> _Direction a_
In the article on US-China decoupling, how long was Xi Jinping's recent visit to Moscow?
+++ Source
Destructive Decoupling
Policymakers in both the United States and
China seem to have fully accepted, and even embraced, the logic of
economic decoupling. But what exactly will decoupling entail, and what
will its consequences be?
MILAN – Over the last year, the trajectory of Sino-American relations
has become indisputable: the United States and China are headed toward a
substantial, though not complete, decoupling. Far from resisting this
outcome, both sides now seem to have accepted that this will play out as
a largely non-cooperative game, to the point that they are embedding it
in their policy frameworks. But what exactly will decoupling entail,
and what will its consequences be?
On the American side, national-security
concerns have led to the creation of a lengthy – and still growing –
list of restrictions on technology exports to and investments in China,
as well as on other channels whereby technology moves around the world.
To enhance the strategy’s impact, the US is trying to make sure –
including through the threat of sanctions – that other countries join
its efforts.
This approach might have met resistance, including in
Europe, were it not for the war in Ukraine. The conflict seems to have
re-solidified transatlantic relations, after a few fractious years. And
while China has remained officially neutral in the war, it has remained
committed to its “no-limits partnership” with Russia, which Chinese
President Xi Jinping reaffirmed on his recent three-day visit to Moscow
. At the heart of Xi’s partnership with Russian President Vladimir Putin
is the shared belief that the US-led West is determined to keep their
countries down – to impede their development, thwart their territorial
ambitions, and constrain their international influence. This conviction –
seemingly vindicated by recent US policy – is also central to the
latest iteration of China’s domestic economic agenda.
++++++
> _Direction b_
Render the entries, from the line containing "View the post's" through the line containing "will click(278, 428).", as a Markdown table with the columns n and Line. Give each line its row number and leave out blank lines.
+++ Dataset records
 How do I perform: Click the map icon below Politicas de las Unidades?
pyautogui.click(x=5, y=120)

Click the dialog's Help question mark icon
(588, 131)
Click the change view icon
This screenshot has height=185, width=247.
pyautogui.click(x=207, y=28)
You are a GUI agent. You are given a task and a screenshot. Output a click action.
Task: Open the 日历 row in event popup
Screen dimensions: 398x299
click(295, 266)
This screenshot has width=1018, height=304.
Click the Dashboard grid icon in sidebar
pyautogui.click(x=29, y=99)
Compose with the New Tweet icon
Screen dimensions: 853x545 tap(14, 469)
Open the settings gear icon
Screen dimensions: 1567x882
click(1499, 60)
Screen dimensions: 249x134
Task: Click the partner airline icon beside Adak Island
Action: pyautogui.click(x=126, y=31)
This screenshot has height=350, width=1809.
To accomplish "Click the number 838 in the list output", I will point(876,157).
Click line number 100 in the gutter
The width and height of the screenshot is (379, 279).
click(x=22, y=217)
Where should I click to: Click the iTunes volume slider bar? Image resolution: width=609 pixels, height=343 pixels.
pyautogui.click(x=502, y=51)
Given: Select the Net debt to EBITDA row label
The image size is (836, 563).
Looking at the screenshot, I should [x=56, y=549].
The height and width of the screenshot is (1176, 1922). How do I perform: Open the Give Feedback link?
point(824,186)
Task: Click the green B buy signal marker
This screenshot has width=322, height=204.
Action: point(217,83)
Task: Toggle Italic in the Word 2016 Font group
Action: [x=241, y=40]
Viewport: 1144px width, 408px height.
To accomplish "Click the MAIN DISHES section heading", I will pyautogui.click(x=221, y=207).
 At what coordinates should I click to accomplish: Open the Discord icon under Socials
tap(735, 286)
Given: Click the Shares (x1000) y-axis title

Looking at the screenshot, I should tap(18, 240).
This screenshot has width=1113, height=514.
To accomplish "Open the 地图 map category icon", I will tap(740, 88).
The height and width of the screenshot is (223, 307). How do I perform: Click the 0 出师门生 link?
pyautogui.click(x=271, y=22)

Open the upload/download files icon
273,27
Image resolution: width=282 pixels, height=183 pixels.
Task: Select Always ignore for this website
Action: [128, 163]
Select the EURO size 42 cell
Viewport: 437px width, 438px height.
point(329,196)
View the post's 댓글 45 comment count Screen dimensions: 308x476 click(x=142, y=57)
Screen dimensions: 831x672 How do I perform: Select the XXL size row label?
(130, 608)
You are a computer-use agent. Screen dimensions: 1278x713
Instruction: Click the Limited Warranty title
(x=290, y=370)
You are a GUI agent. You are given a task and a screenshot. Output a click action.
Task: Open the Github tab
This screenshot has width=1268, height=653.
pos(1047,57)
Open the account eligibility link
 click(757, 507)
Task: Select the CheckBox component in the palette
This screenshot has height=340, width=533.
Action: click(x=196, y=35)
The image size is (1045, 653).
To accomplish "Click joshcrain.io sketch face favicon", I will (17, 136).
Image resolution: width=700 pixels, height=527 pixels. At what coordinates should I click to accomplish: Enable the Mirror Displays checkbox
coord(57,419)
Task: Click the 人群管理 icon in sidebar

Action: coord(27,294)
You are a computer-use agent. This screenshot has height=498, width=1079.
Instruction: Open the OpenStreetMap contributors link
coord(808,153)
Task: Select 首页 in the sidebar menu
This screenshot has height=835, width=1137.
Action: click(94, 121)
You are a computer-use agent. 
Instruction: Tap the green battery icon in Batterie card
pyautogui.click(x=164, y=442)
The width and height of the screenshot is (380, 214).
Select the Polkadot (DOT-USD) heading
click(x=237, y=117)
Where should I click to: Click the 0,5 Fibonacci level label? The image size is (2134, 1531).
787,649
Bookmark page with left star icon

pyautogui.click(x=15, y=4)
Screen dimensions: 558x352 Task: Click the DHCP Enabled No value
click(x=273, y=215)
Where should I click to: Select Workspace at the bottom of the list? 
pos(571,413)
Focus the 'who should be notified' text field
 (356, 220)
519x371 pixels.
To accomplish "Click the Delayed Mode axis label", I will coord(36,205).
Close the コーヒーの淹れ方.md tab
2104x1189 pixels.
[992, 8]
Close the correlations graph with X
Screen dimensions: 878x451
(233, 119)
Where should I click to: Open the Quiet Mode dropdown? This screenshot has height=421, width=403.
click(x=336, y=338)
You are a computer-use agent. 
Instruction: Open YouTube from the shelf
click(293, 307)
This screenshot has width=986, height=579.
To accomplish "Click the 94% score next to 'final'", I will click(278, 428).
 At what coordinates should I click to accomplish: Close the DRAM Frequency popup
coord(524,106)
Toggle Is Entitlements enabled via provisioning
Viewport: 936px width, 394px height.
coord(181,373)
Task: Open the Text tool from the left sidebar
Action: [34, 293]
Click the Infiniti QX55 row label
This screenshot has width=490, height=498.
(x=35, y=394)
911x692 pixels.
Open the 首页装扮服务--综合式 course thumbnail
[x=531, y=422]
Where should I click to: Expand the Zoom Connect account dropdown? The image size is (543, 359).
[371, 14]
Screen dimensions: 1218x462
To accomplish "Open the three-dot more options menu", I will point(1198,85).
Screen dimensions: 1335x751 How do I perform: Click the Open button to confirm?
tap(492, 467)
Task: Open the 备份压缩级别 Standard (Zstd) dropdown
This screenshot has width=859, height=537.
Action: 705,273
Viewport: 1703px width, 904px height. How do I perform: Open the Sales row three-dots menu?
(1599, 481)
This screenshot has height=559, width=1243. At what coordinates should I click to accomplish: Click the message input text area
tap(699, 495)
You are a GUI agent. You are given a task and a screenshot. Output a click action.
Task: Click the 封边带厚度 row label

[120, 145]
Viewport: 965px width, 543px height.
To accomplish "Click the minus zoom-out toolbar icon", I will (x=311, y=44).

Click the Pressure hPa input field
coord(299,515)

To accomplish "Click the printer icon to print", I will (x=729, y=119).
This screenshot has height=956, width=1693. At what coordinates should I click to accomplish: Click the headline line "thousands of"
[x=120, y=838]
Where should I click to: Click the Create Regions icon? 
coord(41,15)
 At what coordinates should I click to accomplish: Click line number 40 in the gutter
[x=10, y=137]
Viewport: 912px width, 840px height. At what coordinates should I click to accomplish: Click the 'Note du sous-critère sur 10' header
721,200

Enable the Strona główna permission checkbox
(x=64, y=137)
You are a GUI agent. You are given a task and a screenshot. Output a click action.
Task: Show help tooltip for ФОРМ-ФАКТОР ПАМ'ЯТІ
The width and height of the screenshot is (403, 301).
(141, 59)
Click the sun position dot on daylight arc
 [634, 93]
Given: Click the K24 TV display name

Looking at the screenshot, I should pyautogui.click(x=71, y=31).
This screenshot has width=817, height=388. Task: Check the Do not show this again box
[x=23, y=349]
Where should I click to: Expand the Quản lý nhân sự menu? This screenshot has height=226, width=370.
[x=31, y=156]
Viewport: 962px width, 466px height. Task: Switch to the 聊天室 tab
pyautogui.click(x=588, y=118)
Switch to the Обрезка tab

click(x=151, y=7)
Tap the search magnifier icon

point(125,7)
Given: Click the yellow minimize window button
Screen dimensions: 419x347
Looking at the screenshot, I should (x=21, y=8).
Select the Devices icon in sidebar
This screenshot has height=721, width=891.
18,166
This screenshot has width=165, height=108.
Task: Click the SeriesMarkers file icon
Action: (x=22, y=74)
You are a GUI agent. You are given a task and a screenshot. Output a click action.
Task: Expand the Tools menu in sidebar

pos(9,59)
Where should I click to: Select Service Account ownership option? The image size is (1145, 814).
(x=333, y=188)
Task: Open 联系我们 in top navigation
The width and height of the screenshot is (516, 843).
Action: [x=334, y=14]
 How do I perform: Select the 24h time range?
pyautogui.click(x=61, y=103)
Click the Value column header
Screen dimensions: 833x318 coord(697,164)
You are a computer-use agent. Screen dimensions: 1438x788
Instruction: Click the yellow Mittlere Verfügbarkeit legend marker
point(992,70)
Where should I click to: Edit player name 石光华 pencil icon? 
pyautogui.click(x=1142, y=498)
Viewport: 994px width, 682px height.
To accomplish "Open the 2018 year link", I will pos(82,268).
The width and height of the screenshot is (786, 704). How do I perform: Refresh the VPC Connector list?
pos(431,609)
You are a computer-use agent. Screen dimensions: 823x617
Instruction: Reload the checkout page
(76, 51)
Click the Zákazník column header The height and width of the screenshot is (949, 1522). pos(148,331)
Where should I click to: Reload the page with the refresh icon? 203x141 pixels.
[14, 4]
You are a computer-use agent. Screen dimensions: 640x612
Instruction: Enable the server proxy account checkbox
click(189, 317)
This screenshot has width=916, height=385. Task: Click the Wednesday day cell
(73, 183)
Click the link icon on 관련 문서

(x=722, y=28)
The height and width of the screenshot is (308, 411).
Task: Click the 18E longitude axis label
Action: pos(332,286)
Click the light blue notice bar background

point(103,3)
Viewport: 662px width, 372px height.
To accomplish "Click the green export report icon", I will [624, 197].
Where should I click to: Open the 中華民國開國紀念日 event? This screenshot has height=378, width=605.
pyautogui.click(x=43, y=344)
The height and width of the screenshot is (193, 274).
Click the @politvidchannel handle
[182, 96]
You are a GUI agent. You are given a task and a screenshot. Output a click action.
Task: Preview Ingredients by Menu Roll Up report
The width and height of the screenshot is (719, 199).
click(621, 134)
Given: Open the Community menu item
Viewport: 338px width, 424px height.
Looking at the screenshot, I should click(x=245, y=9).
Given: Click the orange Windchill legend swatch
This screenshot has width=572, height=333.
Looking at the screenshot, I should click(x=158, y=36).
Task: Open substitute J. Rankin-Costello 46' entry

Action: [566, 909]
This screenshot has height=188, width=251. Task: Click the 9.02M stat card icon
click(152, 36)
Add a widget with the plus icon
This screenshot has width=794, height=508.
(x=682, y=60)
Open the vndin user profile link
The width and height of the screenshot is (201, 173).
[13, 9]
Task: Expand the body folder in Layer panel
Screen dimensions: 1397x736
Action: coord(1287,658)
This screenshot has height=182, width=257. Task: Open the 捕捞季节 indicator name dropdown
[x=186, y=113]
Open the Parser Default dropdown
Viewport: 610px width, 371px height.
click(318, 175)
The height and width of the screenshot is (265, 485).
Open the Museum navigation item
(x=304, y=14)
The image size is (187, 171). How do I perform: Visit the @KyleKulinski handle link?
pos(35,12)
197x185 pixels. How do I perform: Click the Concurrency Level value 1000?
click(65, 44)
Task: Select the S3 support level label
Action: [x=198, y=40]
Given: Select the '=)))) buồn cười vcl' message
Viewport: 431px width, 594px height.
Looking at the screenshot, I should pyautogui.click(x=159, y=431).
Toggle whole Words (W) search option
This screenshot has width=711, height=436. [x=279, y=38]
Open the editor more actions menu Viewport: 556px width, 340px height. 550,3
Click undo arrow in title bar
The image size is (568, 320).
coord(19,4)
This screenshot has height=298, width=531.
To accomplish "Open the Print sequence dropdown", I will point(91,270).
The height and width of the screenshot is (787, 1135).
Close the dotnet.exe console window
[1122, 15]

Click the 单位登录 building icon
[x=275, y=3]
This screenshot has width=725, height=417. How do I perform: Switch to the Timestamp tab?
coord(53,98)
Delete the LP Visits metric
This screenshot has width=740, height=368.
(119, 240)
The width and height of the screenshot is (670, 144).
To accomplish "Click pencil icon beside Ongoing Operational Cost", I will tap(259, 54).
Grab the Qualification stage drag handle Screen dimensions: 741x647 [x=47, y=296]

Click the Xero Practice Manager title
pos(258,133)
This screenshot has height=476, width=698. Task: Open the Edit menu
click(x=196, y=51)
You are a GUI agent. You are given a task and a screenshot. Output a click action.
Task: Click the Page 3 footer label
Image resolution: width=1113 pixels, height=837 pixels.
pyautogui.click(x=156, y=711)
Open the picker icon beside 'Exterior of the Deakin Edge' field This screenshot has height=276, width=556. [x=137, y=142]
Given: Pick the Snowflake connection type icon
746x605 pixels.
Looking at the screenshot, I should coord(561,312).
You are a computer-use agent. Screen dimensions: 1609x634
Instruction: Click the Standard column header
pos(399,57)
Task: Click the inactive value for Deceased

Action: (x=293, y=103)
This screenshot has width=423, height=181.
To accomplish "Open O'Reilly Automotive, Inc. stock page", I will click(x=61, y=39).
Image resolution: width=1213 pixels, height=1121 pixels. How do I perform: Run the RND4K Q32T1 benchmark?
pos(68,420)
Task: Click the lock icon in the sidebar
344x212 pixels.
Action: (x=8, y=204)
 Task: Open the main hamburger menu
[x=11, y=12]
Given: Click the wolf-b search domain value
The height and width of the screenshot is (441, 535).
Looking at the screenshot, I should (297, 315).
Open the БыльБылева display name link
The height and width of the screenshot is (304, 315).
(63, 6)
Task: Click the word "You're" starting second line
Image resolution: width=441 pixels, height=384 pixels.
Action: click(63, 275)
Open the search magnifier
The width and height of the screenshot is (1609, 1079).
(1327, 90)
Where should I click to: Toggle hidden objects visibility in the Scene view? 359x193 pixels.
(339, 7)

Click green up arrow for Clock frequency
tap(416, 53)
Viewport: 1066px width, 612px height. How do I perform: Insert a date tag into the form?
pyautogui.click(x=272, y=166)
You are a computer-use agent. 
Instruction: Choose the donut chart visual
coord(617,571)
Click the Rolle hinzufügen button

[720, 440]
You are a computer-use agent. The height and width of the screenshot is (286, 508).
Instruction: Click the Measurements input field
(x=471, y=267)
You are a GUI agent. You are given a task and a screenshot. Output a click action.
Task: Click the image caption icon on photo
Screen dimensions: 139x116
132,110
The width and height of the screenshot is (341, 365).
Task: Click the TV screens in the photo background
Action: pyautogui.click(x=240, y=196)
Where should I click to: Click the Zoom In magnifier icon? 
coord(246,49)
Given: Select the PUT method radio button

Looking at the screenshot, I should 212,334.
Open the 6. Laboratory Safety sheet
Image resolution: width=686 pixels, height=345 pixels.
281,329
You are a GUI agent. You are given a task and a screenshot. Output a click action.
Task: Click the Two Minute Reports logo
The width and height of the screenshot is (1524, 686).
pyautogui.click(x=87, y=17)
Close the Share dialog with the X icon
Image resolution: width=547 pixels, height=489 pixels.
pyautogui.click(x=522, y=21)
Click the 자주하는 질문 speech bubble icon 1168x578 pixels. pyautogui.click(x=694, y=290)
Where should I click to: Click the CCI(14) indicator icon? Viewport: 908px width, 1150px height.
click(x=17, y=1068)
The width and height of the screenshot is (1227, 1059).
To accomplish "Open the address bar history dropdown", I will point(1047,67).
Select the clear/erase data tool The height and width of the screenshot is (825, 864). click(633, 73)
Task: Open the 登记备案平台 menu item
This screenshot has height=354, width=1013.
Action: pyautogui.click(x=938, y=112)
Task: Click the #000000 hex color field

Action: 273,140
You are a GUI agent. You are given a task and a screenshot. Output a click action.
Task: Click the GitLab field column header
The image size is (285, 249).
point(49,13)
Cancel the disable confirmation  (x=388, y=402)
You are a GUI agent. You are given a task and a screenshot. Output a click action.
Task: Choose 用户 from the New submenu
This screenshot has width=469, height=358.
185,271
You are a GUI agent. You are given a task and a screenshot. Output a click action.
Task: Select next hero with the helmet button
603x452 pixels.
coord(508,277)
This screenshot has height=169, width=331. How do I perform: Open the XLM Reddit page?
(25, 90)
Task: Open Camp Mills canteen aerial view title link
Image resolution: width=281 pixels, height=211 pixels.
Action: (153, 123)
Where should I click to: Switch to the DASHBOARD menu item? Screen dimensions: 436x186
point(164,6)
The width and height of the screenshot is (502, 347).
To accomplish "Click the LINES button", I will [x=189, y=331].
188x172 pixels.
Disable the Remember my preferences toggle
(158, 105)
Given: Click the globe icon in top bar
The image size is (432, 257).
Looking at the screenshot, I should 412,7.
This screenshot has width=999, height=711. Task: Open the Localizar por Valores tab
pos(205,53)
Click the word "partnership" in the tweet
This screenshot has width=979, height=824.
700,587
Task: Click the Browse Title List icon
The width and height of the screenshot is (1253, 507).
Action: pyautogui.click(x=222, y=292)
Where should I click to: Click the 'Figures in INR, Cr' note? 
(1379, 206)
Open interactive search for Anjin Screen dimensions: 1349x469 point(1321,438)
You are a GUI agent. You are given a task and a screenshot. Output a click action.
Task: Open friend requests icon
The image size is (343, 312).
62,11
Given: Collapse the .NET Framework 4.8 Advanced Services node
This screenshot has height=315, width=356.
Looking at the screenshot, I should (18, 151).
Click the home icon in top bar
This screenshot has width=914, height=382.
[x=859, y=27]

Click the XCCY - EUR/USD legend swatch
++++++
> _Full solution a_
Three days.

> _Full solution b_
| n | Line |
|---|---|
| 1 | View the post's 댓글 45 comment count Screen dimensions: 308x476 click(x=142, y=57) |
| 2 | Screen dimensions: 831x672 How do I perform: Select the XXL size row label? |
| 3 | (130, 608) |
| 4 | You are a computer-use agent. Screen dimensions: 1278x713 |
| 5 | Instruction: Click the Limited Warranty title |
| 6 | (x=290, y=370) |
| 7 | You are a GUI agent. You are given a task and a screenshot. Output a click action. |
| 8 | Task: Open the Github tab |
| 9 | This screenshot has width=1268, height=653. |
| 10 | pos(1047,57) |
| 11 | Open the account eligibility link |
| 12 |  click(757, 507) |
| 13 | Task: Select the CheckBox component in the palette |
| 14 | This screenshot has height=340, width=533. |
| 15 | Action: click(x=196, y=35) |
| 16 | The image size is (1045, 653). |
| 17 | To accomplish "Click joshcrain.io sketch face favicon", I will (17, 136). |
| 18 | Image resolution: width=700 pixels, height=527 pixels. At what coordinates should I click to accomplish: Enable the Mirror Displays checkbox |
| 19 | coord(57,419) |
| 20 | Task: Click the 人群管理 icon in sidebar |
| 21 | Action: coord(27,294) |
| 22 | You are a computer-use agent. This screenshot has height=498, width=1079. |
| 23 | Instruction: Open the OpenStreetMap contributors link |
| 24 | coord(808,153) |
| 25 | Task: Select 首页 in the sidebar menu |
| 26 | This screenshot has height=835, width=1137. |
| 27 | Action: click(94, 121) |
| 28 | You are a computer-use agent.  |
| 29 | Instruction: Tap the green battery icon in Batterie card |
| 30 | pyautogui.click(x=164, y=442) |
| 31 | The width and height of the screenshot is (380, 214). |
| 32 | Select the Polkadot (DOT-USD) heading |
| 33 | click(x=237, y=117) |
| 34 | Where should I click to: Click the 0,5 Fibonacci level label? The image size is (2134, 1531). |
| 35 | 787,649 |
| 36 | Bookmark page with left star icon |
| 37 | pyautogui.click(x=15, y=4) |
| 38 | Screen dimensions: 558x352 Task: Click the DHCP Enabled No value |
| 39 | click(x=273, y=215) |
| 40 | Where should I click to: Select Workspace at the bottom of the list?  |
| 41 | pos(571,413) |
| 42 | Focus the 'who should be notified' text field |
| 43 |  (356, 220) |
| 44 | 519x371 pixels. |
| 45 | To accomplish "Click the Delayed Mode axis label", I will coord(36,205). |
| 46 | Close the コーヒーの淹れ方.md tab |
| 47 | 2104x1189 pixels. |
| 48 | [992, 8] |
| 49 | Close the correlations graph with X |
| 50 | Screen dimensions: 878x451 |
| 51 | (233, 119) |
| 52 | Where should I click to: Open the Quiet Mode dropdown? This screenshot has height=421, width=403. |
| 53 | click(x=336, y=338) |
| 54 | You are a computer-use agent.  |
| 55 | Instruction: Open YouTube from the shelf |
| 56 | click(293, 307) |
| 57 | This screenshot has width=986, height=579. |
| 58 | To accomplish "Click the 94% score next to 'final'", I will click(278, 428). |